Disney's Music Man with Matthew Broderick

You guys are so cool! I didn’t think anyone cared about this sort of thing except me and my friend RMW.

It’s awfully hard to follow in the footsteps of anyone who made an acting role his or her own, such as Yul Brynner, Rex Harrison, etc. I didn’t have super high hopes for Broderick going in, so wasn’t too disappointed.

As for Robert Preston, the Washington Post interviewed him shortly before his death. Lively, amusing stuff as you might expect. (He was making an HBO movie in Richmond at the time.)

And the headline? "Robert Preston with a ‘P’ and that rhymes with ‘C’ and that stands for “Cool.”

I only saw 15 minutes before I had to change the channel, but I noticed this too. Personally, I think this is perfectly consistent with the idea that this was no better than a high school production, where you have to scrounge up every available semi-talented person, at whatever expense to historical accuracy.

Of course, that’s a fair standard for High School. What was ABC’s excuse (since it certainly didn’t appear to help this thoroughly anemic production)?

I played Marion in a production of Music Man, so I was very critical of her in the movie. I didn’t enjoy her voice. I thought her tones sounded too modern.
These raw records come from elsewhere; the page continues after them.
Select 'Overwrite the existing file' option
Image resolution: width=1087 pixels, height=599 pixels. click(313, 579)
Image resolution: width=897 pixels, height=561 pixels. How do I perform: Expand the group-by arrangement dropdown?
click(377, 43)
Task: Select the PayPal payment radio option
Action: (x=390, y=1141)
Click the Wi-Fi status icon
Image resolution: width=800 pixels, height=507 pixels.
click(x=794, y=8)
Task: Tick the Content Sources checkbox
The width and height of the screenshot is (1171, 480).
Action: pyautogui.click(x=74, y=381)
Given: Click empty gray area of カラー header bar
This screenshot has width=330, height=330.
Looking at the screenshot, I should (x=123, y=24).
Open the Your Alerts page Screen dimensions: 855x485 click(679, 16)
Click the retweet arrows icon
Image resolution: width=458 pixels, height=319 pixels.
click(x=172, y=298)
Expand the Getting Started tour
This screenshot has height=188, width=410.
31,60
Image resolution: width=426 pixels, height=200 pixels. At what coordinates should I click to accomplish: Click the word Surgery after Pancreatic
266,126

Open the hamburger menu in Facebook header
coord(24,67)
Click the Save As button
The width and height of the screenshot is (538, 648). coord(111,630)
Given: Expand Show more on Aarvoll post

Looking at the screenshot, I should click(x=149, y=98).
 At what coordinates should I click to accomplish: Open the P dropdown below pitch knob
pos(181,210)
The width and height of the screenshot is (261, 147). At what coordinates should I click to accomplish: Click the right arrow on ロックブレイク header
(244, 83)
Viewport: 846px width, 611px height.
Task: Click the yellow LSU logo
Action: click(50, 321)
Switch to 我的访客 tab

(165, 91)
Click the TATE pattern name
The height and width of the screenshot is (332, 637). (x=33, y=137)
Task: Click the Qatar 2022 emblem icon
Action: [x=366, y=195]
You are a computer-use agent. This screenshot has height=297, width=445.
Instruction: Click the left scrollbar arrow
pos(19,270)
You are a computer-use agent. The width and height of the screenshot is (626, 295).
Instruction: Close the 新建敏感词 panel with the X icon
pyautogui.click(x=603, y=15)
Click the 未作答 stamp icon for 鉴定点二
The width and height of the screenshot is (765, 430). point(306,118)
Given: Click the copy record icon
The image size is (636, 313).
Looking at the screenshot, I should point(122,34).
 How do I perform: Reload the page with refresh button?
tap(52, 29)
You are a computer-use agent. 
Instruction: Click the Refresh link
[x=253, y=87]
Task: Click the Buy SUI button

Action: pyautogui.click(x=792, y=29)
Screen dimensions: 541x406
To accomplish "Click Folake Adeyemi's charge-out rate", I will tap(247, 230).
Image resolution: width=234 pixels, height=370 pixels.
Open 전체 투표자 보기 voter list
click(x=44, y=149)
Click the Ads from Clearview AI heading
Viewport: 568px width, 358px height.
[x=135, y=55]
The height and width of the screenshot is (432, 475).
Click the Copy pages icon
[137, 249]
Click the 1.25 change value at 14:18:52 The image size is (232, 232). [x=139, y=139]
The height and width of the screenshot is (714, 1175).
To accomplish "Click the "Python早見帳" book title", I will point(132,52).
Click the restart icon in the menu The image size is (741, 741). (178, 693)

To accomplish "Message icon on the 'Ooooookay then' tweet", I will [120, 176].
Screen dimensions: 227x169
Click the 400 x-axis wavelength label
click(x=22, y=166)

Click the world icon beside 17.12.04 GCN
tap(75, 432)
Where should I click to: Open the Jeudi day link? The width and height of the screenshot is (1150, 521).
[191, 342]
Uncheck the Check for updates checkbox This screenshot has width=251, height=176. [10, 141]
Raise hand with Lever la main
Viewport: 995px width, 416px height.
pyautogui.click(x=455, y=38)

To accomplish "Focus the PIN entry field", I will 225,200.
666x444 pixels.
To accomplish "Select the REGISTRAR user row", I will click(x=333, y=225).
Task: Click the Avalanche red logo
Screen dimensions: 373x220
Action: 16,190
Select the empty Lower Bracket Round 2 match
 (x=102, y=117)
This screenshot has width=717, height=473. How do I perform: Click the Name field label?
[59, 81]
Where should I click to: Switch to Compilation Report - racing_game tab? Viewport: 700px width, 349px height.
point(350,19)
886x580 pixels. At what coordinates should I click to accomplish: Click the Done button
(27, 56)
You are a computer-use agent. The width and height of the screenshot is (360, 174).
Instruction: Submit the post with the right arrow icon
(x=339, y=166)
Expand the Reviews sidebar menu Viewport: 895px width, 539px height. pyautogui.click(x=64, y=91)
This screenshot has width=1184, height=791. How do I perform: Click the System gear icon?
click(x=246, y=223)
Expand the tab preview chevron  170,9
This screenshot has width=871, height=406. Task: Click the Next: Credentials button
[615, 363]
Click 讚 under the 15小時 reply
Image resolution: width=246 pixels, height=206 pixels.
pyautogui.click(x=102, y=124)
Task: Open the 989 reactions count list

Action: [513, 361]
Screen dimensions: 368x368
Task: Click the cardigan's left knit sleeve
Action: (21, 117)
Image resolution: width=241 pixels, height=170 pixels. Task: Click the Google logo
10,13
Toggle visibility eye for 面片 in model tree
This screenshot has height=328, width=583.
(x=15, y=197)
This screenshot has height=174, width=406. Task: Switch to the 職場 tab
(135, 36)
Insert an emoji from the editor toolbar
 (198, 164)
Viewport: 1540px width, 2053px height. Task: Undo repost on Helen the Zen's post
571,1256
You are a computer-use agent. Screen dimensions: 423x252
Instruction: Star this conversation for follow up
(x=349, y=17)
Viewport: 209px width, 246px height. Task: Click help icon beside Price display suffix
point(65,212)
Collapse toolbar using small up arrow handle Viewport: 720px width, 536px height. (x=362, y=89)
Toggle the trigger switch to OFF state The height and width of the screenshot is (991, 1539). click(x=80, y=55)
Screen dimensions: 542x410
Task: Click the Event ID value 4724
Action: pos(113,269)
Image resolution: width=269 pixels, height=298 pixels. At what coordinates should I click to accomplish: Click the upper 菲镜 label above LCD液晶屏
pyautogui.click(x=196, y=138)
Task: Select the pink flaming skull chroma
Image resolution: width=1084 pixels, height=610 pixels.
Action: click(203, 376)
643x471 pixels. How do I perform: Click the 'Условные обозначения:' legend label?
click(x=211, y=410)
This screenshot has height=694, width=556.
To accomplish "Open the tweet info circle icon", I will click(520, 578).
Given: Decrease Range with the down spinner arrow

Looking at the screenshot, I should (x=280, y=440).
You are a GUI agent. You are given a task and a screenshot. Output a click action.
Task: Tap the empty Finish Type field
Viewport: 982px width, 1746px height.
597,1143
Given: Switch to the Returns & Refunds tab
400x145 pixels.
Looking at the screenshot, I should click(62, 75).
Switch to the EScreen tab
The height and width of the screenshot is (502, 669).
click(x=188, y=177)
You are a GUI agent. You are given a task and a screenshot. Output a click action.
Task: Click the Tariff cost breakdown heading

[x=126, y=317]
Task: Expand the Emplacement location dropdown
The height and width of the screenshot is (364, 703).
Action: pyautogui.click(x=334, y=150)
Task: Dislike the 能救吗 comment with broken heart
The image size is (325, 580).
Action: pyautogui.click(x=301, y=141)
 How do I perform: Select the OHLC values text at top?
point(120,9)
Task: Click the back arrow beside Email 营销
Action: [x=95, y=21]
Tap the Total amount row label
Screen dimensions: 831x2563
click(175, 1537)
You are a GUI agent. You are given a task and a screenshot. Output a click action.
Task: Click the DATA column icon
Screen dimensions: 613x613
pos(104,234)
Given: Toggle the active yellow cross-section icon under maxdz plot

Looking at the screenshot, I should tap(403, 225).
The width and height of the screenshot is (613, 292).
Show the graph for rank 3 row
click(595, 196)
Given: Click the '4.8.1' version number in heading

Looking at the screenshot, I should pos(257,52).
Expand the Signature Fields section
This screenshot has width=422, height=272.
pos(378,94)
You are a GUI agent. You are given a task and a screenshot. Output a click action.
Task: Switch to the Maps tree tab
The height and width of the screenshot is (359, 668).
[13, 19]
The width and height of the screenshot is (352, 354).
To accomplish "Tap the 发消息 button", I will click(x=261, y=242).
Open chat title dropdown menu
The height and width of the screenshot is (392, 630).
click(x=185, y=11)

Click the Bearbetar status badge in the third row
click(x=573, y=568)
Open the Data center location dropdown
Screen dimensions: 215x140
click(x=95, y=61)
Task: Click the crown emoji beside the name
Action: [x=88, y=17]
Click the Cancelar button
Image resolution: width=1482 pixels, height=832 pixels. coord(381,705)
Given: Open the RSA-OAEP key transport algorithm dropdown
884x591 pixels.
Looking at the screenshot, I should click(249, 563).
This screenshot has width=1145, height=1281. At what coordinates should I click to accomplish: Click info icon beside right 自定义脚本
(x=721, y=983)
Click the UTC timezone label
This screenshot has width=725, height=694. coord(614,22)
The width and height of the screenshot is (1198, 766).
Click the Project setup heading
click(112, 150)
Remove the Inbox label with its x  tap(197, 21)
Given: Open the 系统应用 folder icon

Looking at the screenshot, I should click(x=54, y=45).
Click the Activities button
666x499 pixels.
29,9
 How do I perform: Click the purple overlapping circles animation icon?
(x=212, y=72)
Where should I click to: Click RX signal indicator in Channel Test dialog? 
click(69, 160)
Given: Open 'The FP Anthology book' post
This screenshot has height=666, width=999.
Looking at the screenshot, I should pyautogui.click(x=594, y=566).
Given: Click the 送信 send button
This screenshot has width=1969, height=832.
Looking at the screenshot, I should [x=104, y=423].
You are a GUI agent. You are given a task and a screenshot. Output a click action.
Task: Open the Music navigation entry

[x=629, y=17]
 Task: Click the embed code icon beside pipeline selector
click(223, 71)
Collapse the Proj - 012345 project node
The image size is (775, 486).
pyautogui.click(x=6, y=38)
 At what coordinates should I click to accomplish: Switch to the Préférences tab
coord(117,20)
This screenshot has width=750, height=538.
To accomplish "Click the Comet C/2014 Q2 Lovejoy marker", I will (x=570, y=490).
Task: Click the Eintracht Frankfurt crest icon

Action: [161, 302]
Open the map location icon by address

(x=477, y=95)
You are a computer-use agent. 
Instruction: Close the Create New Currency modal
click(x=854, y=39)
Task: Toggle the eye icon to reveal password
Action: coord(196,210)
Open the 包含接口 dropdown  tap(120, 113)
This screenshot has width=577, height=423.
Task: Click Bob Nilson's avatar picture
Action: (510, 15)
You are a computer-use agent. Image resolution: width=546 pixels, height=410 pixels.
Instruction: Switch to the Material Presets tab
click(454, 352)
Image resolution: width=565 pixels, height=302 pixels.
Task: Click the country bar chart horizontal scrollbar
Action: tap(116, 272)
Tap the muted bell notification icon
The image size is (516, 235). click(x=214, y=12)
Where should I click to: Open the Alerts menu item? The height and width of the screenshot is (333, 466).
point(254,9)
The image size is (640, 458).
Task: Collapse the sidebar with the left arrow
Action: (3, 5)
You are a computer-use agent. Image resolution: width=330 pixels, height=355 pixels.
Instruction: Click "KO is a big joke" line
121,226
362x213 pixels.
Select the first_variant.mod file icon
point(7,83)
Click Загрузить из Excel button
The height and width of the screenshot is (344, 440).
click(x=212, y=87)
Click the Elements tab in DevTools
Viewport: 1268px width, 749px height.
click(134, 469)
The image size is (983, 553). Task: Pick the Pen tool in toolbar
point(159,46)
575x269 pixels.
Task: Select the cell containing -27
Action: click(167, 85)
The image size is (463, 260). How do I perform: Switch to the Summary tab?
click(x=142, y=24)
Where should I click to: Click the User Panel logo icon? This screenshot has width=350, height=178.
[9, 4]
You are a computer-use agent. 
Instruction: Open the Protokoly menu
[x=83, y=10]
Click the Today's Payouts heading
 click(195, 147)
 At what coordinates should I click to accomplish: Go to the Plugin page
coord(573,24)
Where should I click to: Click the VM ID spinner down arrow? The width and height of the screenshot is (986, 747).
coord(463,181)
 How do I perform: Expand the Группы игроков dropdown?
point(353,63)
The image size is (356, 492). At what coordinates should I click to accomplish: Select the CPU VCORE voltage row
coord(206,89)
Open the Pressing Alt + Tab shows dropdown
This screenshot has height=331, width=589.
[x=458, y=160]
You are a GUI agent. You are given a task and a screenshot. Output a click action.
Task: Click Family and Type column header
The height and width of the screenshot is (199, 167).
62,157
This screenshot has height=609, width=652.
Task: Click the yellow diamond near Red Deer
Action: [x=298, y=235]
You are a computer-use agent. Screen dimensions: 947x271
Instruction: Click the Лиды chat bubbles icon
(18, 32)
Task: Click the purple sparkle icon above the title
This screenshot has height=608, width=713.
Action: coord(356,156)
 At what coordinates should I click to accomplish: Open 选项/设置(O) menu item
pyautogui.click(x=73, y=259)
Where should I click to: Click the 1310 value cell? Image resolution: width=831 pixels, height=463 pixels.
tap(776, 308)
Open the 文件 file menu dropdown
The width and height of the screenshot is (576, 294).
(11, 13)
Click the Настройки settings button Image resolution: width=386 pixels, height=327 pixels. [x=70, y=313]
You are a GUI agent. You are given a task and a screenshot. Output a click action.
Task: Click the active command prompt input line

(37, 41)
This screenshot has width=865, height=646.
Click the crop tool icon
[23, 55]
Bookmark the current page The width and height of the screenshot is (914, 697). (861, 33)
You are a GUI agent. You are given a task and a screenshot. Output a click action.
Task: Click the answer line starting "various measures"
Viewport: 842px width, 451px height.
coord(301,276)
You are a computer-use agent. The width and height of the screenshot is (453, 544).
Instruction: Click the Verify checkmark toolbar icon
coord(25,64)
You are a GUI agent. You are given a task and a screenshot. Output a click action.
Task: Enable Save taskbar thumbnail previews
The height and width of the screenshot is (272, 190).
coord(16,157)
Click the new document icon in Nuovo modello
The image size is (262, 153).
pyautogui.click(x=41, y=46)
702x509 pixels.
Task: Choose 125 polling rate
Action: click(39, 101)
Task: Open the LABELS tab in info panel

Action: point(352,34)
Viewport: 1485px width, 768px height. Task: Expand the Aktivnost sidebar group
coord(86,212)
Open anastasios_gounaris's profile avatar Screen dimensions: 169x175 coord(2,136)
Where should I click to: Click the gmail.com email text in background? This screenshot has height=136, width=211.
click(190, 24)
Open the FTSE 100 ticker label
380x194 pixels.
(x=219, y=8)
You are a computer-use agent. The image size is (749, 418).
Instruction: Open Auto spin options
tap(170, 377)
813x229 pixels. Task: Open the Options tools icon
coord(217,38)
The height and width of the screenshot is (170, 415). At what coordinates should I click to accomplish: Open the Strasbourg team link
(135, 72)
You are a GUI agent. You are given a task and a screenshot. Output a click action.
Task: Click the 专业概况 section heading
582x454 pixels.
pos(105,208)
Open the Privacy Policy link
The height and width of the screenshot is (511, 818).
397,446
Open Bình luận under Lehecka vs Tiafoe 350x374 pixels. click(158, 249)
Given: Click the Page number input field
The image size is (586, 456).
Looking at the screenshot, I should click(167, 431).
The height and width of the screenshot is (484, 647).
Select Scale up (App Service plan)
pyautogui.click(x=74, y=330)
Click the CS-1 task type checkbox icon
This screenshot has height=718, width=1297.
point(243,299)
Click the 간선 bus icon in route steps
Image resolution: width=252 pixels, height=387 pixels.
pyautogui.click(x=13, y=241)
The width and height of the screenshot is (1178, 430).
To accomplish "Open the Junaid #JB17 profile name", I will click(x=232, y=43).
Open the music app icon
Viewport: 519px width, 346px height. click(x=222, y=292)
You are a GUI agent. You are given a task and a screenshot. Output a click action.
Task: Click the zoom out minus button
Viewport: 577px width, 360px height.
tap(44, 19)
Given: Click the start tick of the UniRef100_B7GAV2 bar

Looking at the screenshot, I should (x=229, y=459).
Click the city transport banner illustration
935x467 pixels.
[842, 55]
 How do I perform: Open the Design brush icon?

The director of the film version made the same mistake, only worse–this is about the only thing in which the Disney version was an improvement. Not only did he intercut shots of the locomotive during Rock Island–in case you didn’t get that the couple with the pitchfork looked like Grant Wood’s American Gothic, he put a picture frame around them. And he intercut real chickens with the ladies’ hats during Pick-a-Little. Whadda hack.

Thanks for the lyrics. I love that number!

You can talk, you can talk, you can bicker you can talk, you can bicker bicker bicker bicker talk talk talk…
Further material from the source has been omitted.